§ **Records supplied**
━━━━

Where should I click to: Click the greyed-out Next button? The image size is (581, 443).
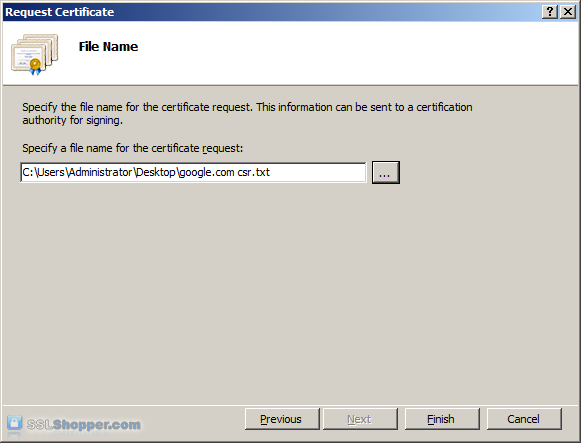point(360,419)
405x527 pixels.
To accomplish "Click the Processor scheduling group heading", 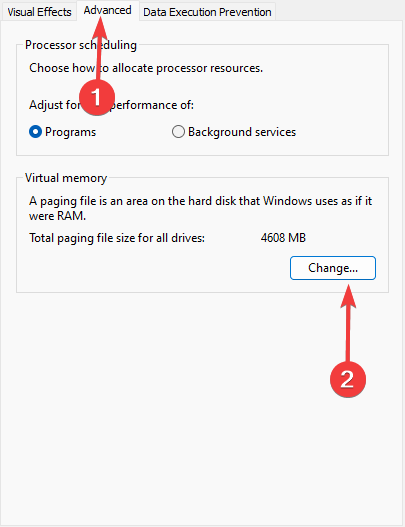I will pos(81,45).
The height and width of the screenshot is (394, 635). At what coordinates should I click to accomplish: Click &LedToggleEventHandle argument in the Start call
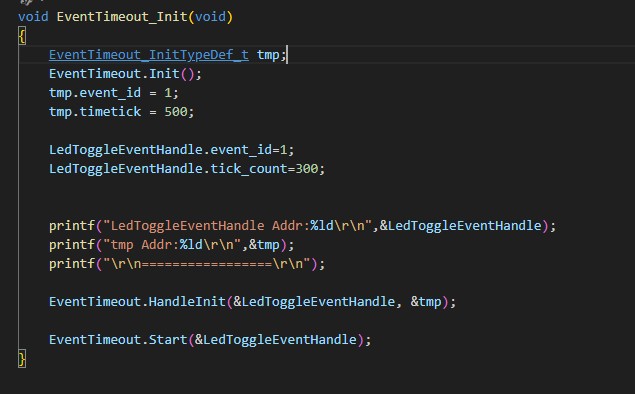pyautogui.click(x=276, y=339)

━━━━

§ **The problem**
List each line of the records above that contains the word "should".

§ **Result of this exercise**
Where should I click to: Click the greyed-out Next button? The image size is (581, 443).
The height and width of the screenshot is (394, 635). At what coordinates should I click to accomplish: Click &LedToggleEventHandle argument in the Start call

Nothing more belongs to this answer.